↓↓↓

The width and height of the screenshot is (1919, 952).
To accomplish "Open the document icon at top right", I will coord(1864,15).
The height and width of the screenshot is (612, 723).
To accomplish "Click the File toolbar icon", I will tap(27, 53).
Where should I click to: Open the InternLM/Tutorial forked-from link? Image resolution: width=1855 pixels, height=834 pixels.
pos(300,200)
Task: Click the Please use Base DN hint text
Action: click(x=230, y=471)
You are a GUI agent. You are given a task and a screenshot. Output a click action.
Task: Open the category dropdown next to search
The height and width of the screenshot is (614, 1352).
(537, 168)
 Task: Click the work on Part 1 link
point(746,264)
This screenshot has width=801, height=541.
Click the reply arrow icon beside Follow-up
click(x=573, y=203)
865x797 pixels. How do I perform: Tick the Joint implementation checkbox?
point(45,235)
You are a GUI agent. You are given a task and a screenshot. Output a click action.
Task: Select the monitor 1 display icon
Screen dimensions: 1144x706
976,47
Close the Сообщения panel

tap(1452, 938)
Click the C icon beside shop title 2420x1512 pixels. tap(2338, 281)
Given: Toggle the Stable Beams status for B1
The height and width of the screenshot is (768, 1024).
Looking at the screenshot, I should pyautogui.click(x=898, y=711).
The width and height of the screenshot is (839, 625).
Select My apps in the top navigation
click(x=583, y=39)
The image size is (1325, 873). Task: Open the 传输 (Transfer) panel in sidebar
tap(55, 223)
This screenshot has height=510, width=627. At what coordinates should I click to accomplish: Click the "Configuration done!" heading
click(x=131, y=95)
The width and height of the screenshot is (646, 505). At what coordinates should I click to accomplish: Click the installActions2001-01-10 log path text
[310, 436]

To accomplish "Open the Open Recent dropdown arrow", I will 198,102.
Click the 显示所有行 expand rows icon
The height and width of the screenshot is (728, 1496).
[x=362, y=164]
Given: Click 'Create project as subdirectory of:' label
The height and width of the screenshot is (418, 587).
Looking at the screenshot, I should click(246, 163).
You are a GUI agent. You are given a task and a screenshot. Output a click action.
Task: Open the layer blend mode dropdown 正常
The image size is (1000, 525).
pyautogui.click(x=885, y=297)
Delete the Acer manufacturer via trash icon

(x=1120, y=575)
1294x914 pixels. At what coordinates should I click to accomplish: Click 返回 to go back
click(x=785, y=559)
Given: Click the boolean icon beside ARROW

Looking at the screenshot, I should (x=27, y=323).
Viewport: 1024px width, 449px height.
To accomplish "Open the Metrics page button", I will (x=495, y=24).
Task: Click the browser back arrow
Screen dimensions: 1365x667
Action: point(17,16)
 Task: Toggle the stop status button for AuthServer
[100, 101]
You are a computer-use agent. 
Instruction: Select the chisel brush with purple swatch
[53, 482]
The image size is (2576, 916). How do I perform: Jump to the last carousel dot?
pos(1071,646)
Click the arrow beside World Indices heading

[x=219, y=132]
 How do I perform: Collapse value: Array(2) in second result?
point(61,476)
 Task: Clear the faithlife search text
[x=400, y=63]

↑↑↑

-- Task description --
Output the line that contains "Delete the Acer manufacturer via trash icon", followed by every later line in the listing, with no line omitted and none added.

-- Solution for this task --
Delete the Acer manufacturer via trash icon

(x=1120, y=575)
1294x914 pixels. At what coordinates should I click to accomplish: Click 返回 to go back
click(x=785, y=559)
Given: Click the boolean icon beside ARROW

Looking at the screenshot, I should (x=27, y=323).
Viewport: 1024px width, 449px height.
To accomplish "Open the Metrics page button", I will (x=495, y=24).
Task: Click the browser back arrow
Screen dimensions: 1365x667
Action: point(17,16)
 Task: Toggle the stop status button for AuthServer
[100, 101]
You are a computer-use agent. 
Instruction: Select the chisel brush with purple swatch
[53, 482]
The image size is (2576, 916). How do I perform: Jump to the last carousel dot?
pos(1071,646)
Click the arrow beside World Indices heading

[x=219, y=132]
 How do I perform: Collapse value: Array(2) in second result?
point(61,476)
 Task: Clear the faithlife search text
[x=400, y=63]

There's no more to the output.